Dodge Journey AVP: $1,201 a Year. The American Value Package, the base model, starts at $20,295 and is a good budget option for consumers seeking a midsize crossover. The Journey AVP seats five, but an optional third row adds an additional two seats. The four-cylinder engine can feel strained, but it's the only option available at this trim level.

Buick Encore: $1,205 a Year. The Buick Encore, a subcompact crossover, is slightly larger than a standard hatchback and feels more luxurious than the competing Honda HR-V, Mazda CX-3 and Jeep Renegade, but there's no need to pay for a luxury marque. The Encore is available for $24,065 and up. There are five seats, but in reality it fits only four adults comfortably. Reviewers also say the 1.4-liter engine doesn't have enough oomph, or the fuel efficiency one might expect from a small-engine subcompact; they like just about everything else.

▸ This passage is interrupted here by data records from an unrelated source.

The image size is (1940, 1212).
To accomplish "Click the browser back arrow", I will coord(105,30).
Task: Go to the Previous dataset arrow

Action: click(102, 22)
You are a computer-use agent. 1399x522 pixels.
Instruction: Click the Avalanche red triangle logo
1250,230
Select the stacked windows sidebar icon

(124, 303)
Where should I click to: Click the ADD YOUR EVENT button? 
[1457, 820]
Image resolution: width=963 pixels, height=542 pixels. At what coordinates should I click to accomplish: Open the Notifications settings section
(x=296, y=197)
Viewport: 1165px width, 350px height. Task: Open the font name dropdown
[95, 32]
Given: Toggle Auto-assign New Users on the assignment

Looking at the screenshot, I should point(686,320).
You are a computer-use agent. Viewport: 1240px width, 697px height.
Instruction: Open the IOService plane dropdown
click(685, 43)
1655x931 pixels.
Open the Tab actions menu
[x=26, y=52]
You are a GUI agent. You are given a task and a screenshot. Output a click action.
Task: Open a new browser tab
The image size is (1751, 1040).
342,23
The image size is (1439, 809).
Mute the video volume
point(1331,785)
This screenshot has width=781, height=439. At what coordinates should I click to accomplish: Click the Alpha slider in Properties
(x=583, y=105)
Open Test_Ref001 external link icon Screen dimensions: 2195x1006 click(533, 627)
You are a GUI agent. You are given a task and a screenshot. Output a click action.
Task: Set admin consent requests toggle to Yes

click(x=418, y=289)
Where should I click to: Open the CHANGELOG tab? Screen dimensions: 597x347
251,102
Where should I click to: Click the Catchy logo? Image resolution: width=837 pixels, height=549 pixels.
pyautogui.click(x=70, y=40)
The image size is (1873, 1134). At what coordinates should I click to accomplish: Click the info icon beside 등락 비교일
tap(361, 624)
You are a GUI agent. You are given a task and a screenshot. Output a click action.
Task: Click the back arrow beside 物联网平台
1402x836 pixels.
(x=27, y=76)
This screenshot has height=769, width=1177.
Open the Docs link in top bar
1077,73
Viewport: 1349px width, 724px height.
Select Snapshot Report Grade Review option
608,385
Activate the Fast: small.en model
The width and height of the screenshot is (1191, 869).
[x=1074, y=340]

Chevrolet Spark LS (Manual): $1,206 a Year. The Chevy Spark is a four-door hatchback that works well for city drivers and is kind to the pocketbook: This model's MSRP is just $12,270. Despite being small and light, the Spark feels and drives like a "real car," Edmunds says. This practical car seats four and gets up to 40 mpg. The basic LS trim comes with air conditioning, power windows and a four-speaker sound system.

Toyota Tacoma Access Cab (2WD): $1,210 a Year.The only pickup on this list is a leader in the compact/midsize class. The Tacoma isn't as powerful nor as comfortable as a full-size but is known for durability and does well when stacked against the competition. The basic, two-door Access Cab version comes with a 2.7-liter, four-cylinder engine, air conditioning, manual transmission and two rear seats that are best suited for children. It's an easy pickup to drive, but with a starting price of $20,965, it's more expensive than comparable models.